Would you retype exactly the lines below, from the one containing "The width and" through the end of the entries, both ends included, but not the pictures?

### AVAILABLE DATA

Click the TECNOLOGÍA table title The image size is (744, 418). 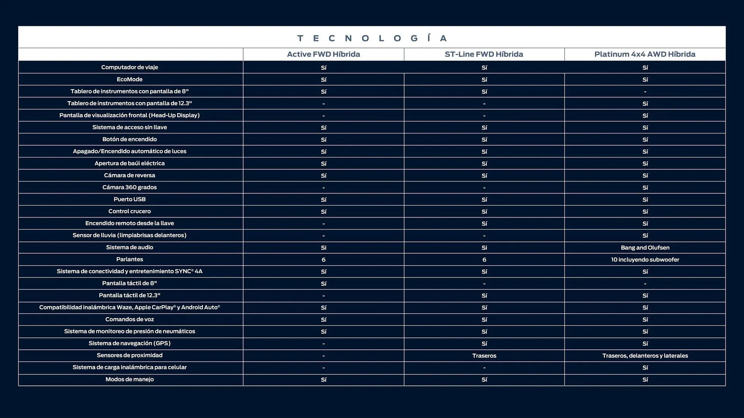(372, 38)

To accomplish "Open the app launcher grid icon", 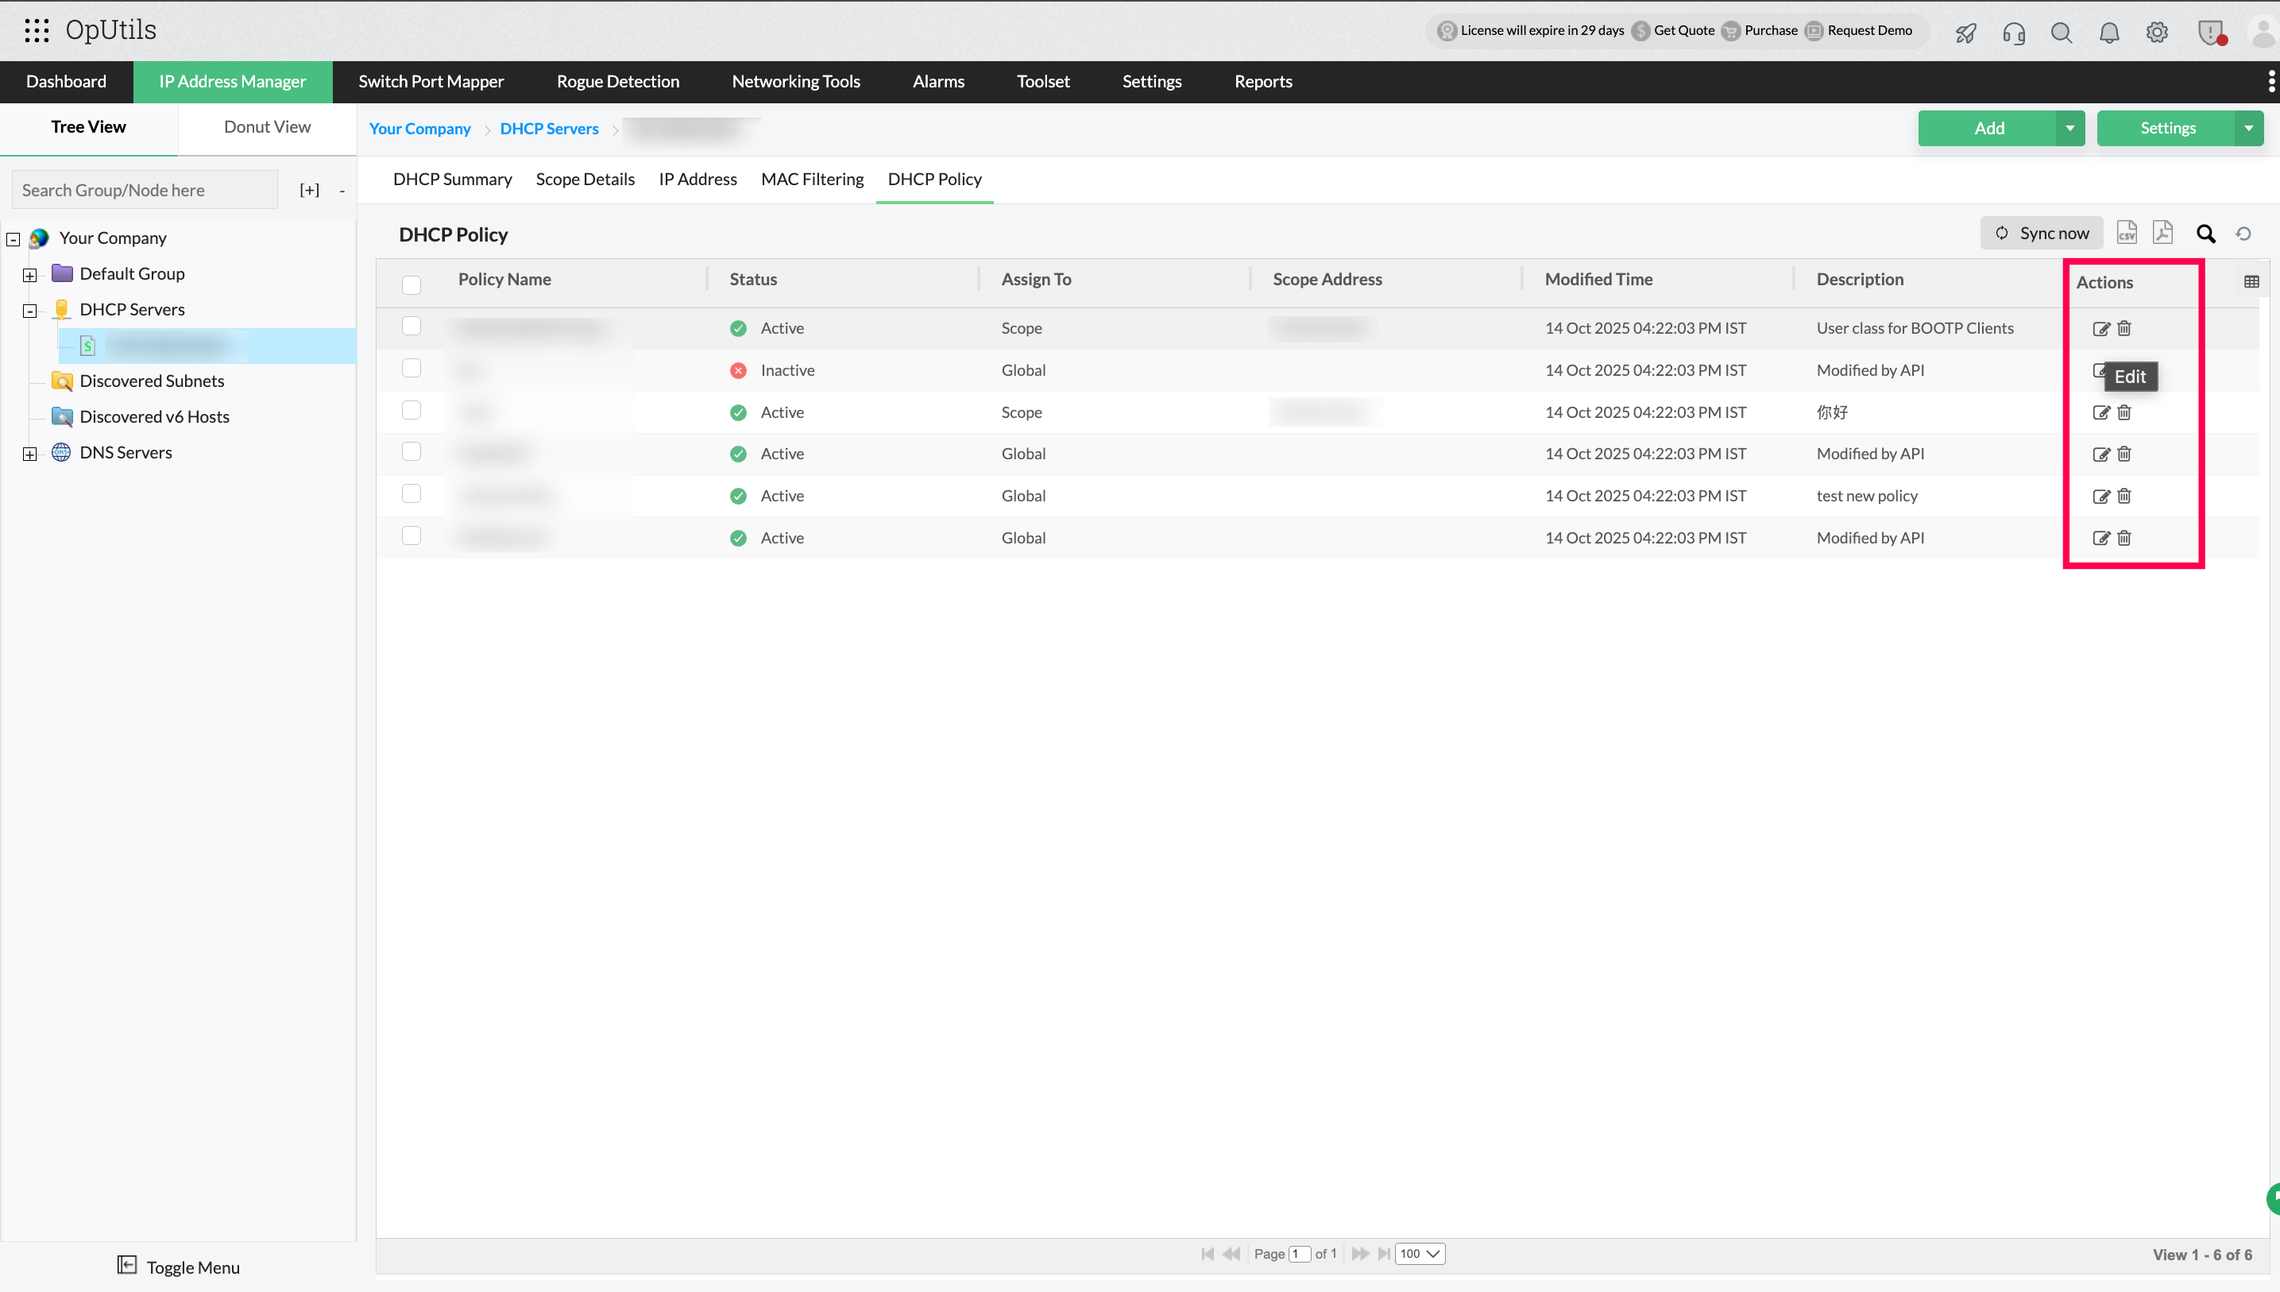I will (x=36, y=30).
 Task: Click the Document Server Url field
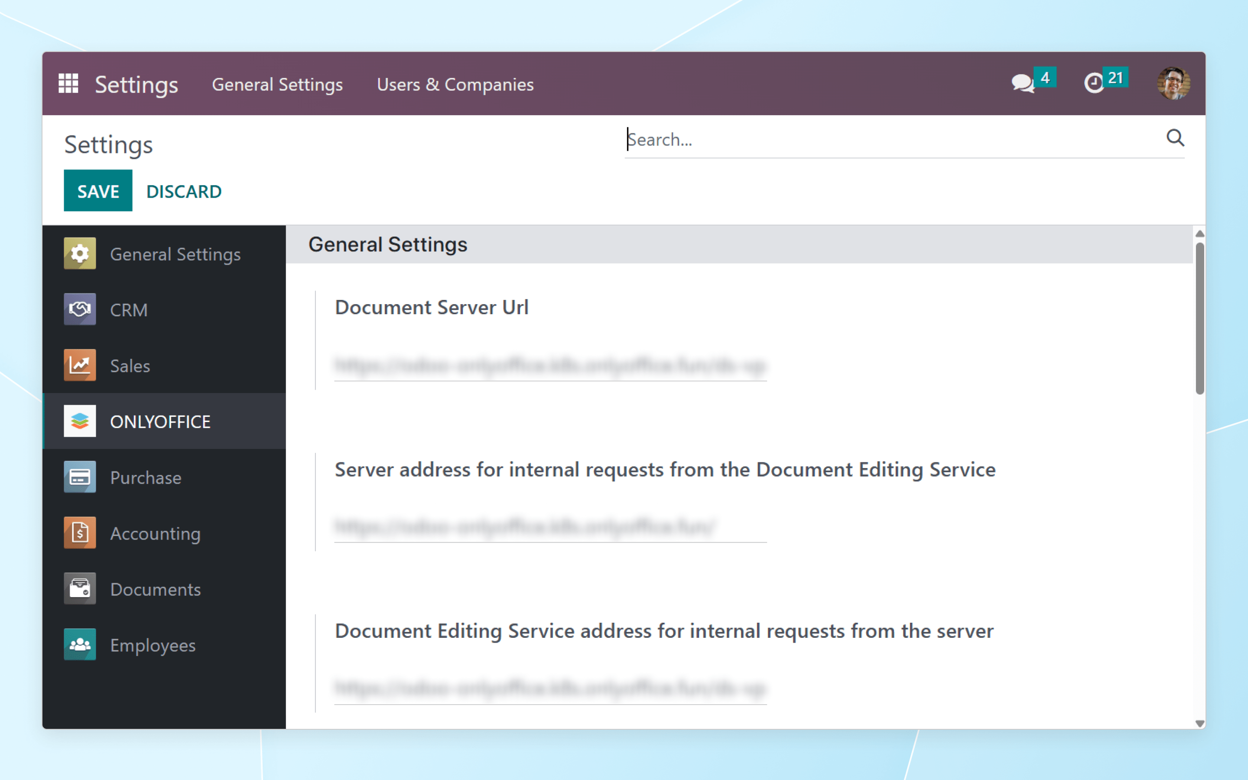coord(550,365)
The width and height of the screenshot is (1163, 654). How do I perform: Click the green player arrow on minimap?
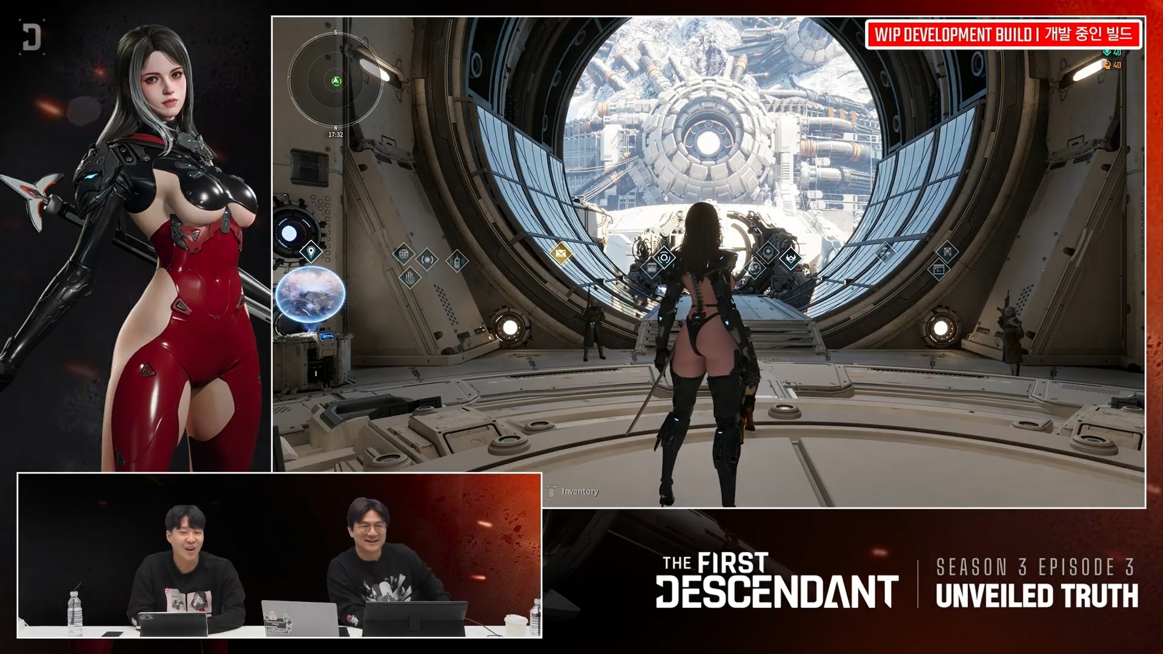[337, 81]
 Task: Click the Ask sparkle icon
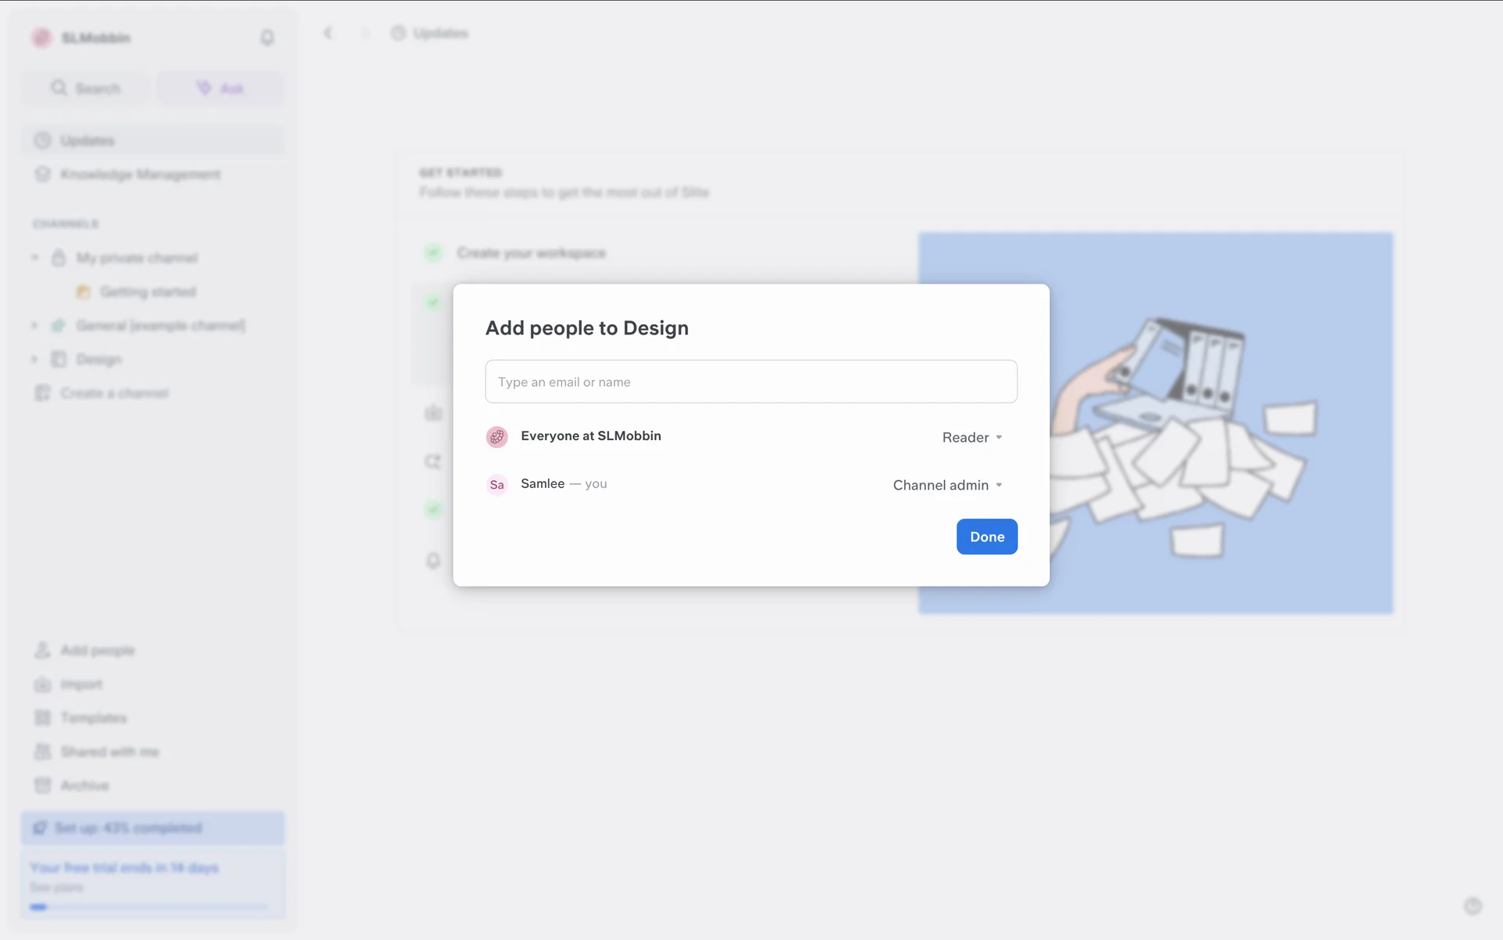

######

## TASK SOLUTION
The width and height of the screenshot is (1163, 654). How do I perform: Click the green player arrow on minimap?
[337, 81]
 Task: Click the Ask sparkle icon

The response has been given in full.